> [EXERCISE DIRECTIONS] Lines before the one containing "Where should I click to: Click the arrow" are left out; that line and every line after it, through the end of the records, are to be reproduced exactly.

[Pixel coordinate grounding data]

☆ ☆ ☆ ☆ ☆

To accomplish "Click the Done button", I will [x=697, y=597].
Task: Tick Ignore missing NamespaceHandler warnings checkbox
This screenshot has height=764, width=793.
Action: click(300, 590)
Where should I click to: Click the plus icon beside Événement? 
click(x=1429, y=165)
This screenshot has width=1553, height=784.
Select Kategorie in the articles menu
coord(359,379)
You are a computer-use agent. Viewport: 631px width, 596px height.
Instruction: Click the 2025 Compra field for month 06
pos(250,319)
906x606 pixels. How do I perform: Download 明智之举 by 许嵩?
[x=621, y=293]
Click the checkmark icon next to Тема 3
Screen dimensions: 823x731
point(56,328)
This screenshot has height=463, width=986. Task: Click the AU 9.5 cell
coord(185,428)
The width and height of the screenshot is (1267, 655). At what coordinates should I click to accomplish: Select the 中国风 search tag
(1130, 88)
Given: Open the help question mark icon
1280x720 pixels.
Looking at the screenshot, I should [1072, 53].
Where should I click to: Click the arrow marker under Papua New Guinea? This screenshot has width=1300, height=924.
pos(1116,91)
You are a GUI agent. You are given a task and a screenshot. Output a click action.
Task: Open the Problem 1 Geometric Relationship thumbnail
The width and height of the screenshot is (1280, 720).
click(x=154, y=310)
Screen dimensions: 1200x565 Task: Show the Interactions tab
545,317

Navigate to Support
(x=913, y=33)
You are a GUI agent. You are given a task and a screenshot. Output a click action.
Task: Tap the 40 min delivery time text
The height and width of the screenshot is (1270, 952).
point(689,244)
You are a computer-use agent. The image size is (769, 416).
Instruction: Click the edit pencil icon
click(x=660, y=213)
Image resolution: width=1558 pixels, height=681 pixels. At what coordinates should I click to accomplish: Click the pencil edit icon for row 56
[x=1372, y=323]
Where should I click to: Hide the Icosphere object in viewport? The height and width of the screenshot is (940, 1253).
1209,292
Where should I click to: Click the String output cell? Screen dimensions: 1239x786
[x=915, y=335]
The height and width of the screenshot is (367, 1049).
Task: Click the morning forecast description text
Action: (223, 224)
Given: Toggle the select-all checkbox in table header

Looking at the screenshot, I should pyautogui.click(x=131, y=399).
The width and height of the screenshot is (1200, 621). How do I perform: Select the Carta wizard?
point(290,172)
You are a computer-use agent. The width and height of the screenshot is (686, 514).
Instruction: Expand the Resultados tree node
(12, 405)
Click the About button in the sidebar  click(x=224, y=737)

☆ ☆ ☆ ☆ ☆

> [OUTPUT FOR THIS EXERCISE]
Where should I click to: Click the arrow marker under Papua New Guinea? This screenshot has width=1300, height=924.
pos(1116,91)
You are a GUI agent. You are given a task and a screenshot. Output a click action.
Task: Open the Problem 1 Geometric Relationship thumbnail
The width and height of the screenshot is (1280, 720).
click(x=154, y=310)
Screen dimensions: 1200x565 Task: Show the Interactions tab
545,317

Navigate to Support
(x=913, y=33)
You are a GUI agent. You are given a task and a screenshot. Output a click action.
Task: Tap the 40 min delivery time text
The height and width of the screenshot is (1270, 952).
point(689,244)
You are a computer-use agent. The image size is (769, 416).
Instruction: Click the edit pencil icon
click(x=660, y=213)
Image resolution: width=1558 pixels, height=681 pixels. At what coordinates should I click to accomplish: Click the pencil edit icon for row 56
[x=1372, y=323]
Where should I click to: Hide the Icosphere object in viewport? The height and width of the screenshot is (940, 1253).
1209,292
Where should I click to: Click the String output cell? Screen dimensions: 1239x786
[x=915, y=335]
The height and width of the screenshot is (367, 1049).
Task: Click the morning forecast description text
Action: (223, 224)
Given: Toggle the select-all checkbox in table header

Looking at the screenshot, I should pyautogui.click(x=131, y=399).
The width and height of the screenshot is (1200, 621). How do I perform: Select the Carta wizard?
point(290,172)
You are a computer-use agent. The width and height of the screenshot is (686, 514).
Instruction: Expand the Resultados tree node
(12, 405)
Click the About button in the sidebar  click(x=224, y=737)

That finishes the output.